Algorithmic complexity plays an extremely important point when scaling an application. Complexity analysis helps us to understand and improve the efficiency of our code.This question though does not have any real time significance but will help us to determine which algorithm is better by comparing their algorithmic complexity.
Introduction
Algorithmic complexity plays an extremely important point when scaling an application. Complexity analysis helps us to understand and improve the efficiency of our code. This question though does not have any real time significance but will help us to determine which algorithm is better by comparing their algorithmic complexity.
Let's say we have a collection of numbers like { 20,67,23,39,9,56,43,53,52 }.
Now the objective is to find those numbers which are greater than the rest in the collection while compare with their right elements.
Indicates that 20 compared to 39 is less and cannot be consider.
While 67 compared to 220,67,23,39,9,56,43,53 and 52 is always greater and hence will be consider.
Likewise 23, 39, 9 will be discarded. But 56 compared to 43,53,52 is greater. So for 53.
And since 52 is the rightmost element will always be consider.

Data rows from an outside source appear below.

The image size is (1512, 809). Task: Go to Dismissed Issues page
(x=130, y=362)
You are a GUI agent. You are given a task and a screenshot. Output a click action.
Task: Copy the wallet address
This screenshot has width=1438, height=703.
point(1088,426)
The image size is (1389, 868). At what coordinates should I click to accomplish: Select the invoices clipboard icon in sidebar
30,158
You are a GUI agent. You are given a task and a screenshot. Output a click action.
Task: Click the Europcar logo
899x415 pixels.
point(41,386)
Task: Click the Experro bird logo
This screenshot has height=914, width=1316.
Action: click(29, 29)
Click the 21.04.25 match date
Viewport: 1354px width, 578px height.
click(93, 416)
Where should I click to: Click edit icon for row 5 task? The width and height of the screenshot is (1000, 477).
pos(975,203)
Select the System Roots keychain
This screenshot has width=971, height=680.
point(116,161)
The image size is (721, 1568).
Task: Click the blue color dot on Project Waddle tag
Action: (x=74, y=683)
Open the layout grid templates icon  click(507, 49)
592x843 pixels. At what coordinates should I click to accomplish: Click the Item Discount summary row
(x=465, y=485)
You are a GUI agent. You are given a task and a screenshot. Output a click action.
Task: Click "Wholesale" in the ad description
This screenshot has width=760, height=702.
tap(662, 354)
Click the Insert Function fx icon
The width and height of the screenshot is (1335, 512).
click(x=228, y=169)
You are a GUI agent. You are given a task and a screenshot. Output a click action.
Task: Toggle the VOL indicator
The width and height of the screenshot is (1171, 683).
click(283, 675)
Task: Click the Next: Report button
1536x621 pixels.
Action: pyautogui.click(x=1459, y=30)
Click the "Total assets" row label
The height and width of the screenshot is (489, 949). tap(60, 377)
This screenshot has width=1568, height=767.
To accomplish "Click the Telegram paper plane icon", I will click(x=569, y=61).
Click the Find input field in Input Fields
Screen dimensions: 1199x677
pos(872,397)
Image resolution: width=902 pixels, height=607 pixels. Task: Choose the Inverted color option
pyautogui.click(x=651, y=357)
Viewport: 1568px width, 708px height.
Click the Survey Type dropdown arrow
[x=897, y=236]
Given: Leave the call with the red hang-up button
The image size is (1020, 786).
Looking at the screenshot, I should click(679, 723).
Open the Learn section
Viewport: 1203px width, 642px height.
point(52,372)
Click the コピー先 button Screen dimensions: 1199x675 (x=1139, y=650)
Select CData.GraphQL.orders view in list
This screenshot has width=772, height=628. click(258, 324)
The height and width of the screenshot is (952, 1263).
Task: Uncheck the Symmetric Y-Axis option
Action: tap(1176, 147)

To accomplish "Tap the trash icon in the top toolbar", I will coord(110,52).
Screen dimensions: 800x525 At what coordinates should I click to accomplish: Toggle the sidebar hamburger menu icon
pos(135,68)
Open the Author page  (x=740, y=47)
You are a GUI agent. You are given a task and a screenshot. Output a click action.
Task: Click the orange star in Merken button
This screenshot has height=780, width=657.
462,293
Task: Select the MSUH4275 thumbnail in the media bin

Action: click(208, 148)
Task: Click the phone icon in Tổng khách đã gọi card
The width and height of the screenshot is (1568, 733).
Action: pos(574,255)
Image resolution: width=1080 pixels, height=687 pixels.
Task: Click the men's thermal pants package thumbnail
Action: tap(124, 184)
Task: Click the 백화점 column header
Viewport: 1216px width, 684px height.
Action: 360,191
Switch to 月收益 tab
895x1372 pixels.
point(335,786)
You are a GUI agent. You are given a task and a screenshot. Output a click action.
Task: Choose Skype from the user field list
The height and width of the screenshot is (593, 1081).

So in the final result will be 67,56,53,52
Solution 1
using System;
using System.Collections.Generic;
using System.Linq;
namespace ConsoleApplication2
{
class Program
{
static void Main(string[] args)
{
var intCollection = new List<int>() { 20, 67, 23, 39, 9, 56, 43, 53, 52 };
var discardedElements = new List<int>();
for(int i=0;i< intCollection.Count;i++)
{
for(int j=i+1;j< intCollection.Count; j++)
{
if (intCollection[i] < intCollection[j])
{
discardedElements.Add(intCollection[i]);
}
}
}
Console.WriteLine("Successful elements are");
intCollection.Except(discardedElements).ToList().ForEach(i => Console.WriteLine("{0}", i));
Console.ReadKey();
}
}
}
/*
Successful elements are
67
56
53
52
*/
Here we are performing two looping . The outer loop goes by element by element starting from the first element. The inner loop, goes from the second element in teh series and then we compare the first element with all other elements in the collection. If we find that the element we started with is less than with any other following element in the series then we included that in the discardedElements set. The operation continutes in this way until everything is exhausted in the given collection. Then we find out the elements that are not in the original collection by performing an Except between intCollection and discardedElements and finally print the result. Here the algorithmic complexity is O(N*M) since for every outer element(N), the inner loop executes M=N-1 times.
Solution 2
using System;
using System.Collections.Generic;
using System.Linq;
namespace ConsoleApplication2
{
class Program
{
static void Main(string[] args)
{
var intCollection = new List<Int32>() { 20, 67, 23, 39, 9, 56, 43, 53, 52 };
var intResults = new List<Int32>();
var currentMaxValue = Int32.MinValue;
for (Int32 i = intCollection.Count - 1; i >= 0; --i)
{
if (intCollection[i] > currentMaxValue)
{
currentMaxValue = intCollection[i];
intResults.Insert(0, intCollection[i]);
}
}
Console.WriteLine("Successful elements are");
intResults.ForEach(i => Console.WriteLine("{0}", i));
Console.ReadKey();
}
}
}
/*
Successful elements are
67
56
53
52
*/
Here we are taking a different approach. We are reading teh elements from right to left. Now consider the first element which is 52. It has satisfied the condition intCollection[i] > currentMaxValue and hence is included in the intResults list and also the currentMaxValue is set to 52. Next time, for teh second element in teh series, 53 has also satistifes the condition and so the currentMaxValue is set to 53 which 53 has found it's place in the intResults list. The third element is 43. It could not pass the condition intCollection[i] > currentMaxValue and is hence discarded. In this way the program goes on. Here the algorithmic complexity is O(N) since we have only one loop to execute. A little overhead is there the conditional check but that can be treated as a constant and is negligible.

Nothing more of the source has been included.